Dataset entries
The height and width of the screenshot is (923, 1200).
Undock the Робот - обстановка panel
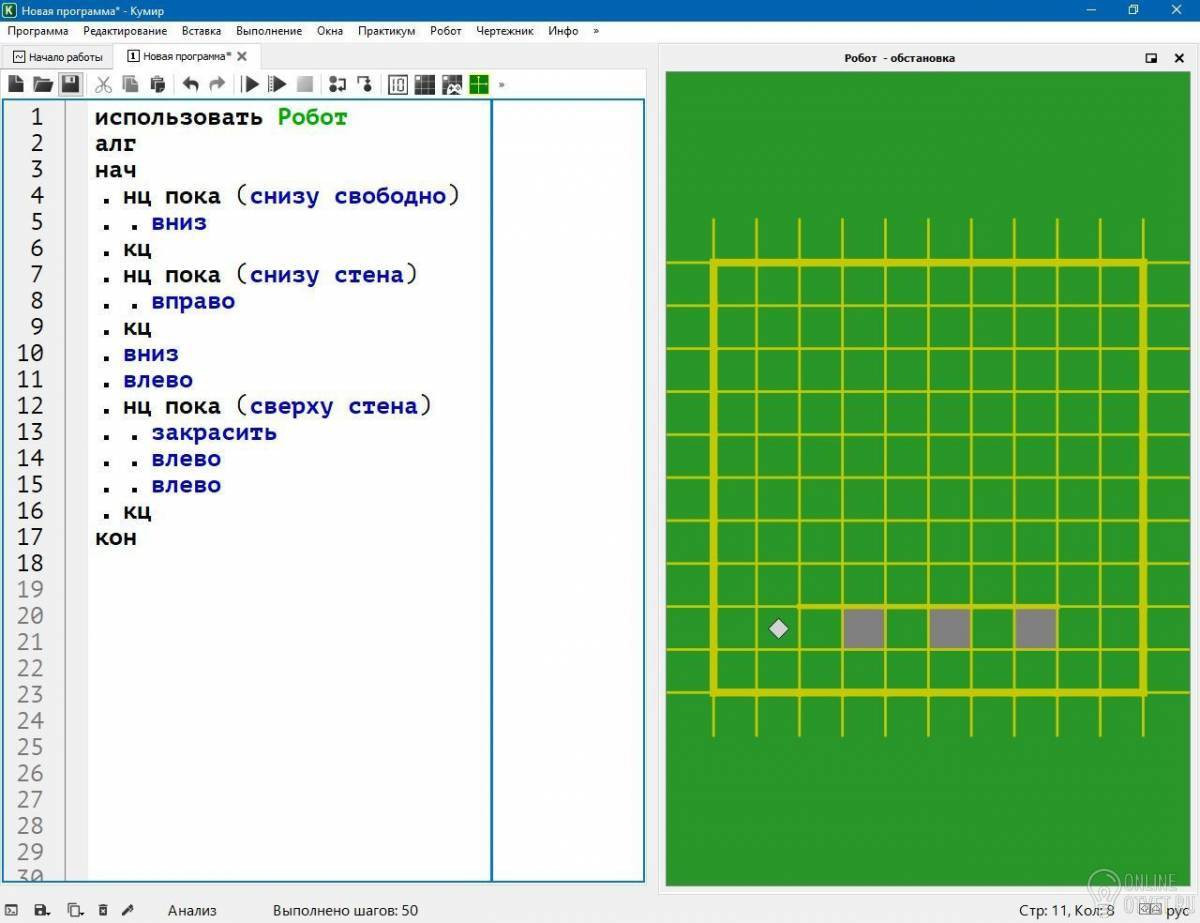click(x=1151, y=58)
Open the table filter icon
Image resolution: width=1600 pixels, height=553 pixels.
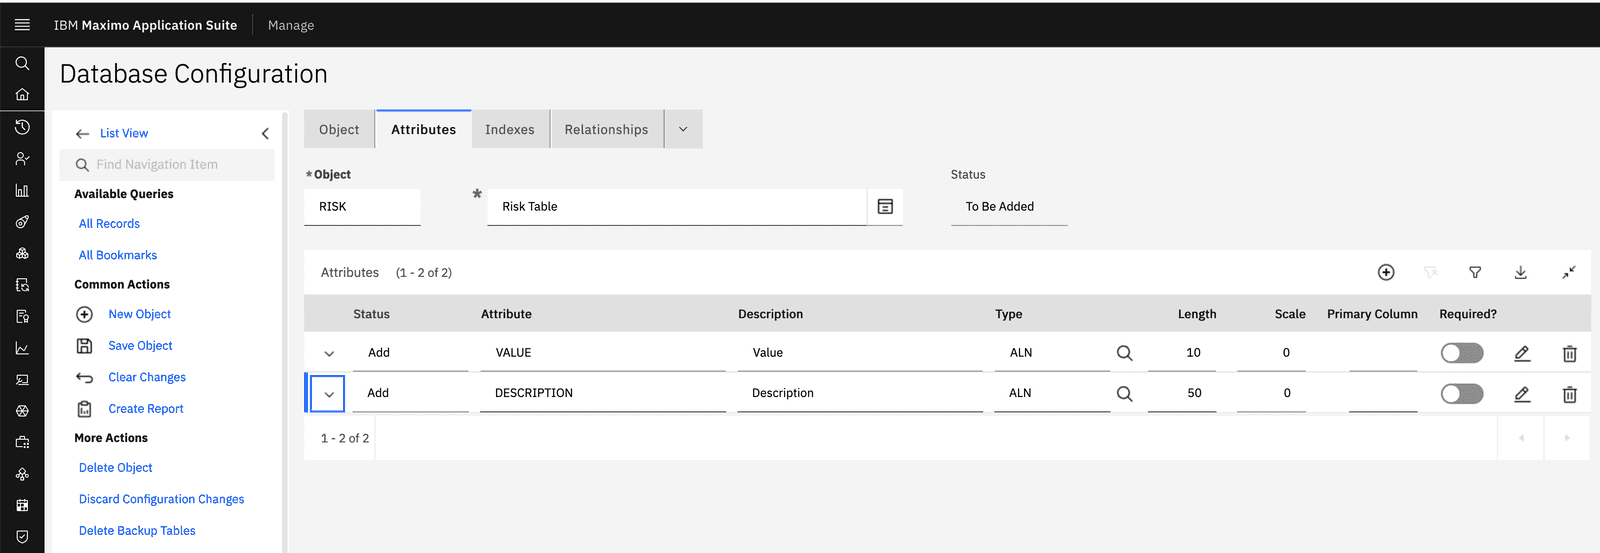pos(1475,272)
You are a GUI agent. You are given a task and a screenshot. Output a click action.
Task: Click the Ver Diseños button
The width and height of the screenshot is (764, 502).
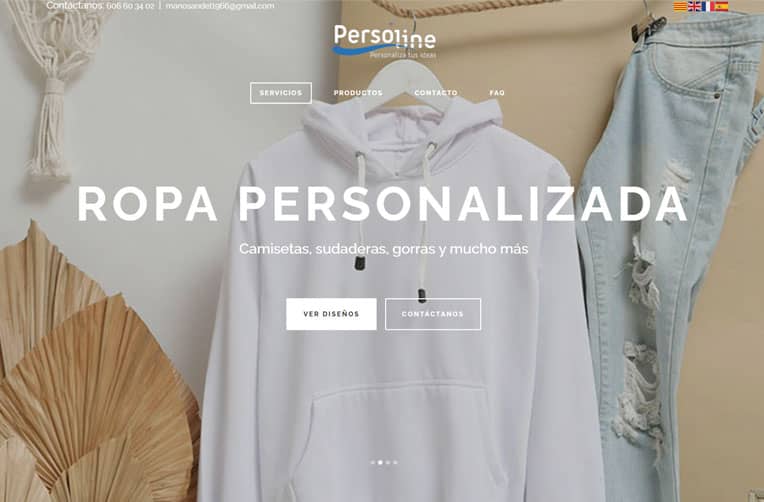point(331,314)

EXERCISE OBJECTIVE
Please return the entries above exactly as they appear, but without the pictures.

PROBLEM SOLUTION
The height and width of the screenshot is (923, 1200).
Undock the Робот - обстановка panel
click(x=1151, y=58)
Open the table filter icon
Image resolution: width=1600 pixels, height=553 pixels.
pos(1475,272)
You are a GUI agent. You are given a task and a screenshot. Output a click action.
Task: Click the Ver Diseños button
The width and height of the screenshot is (764, 502).
point(331,314)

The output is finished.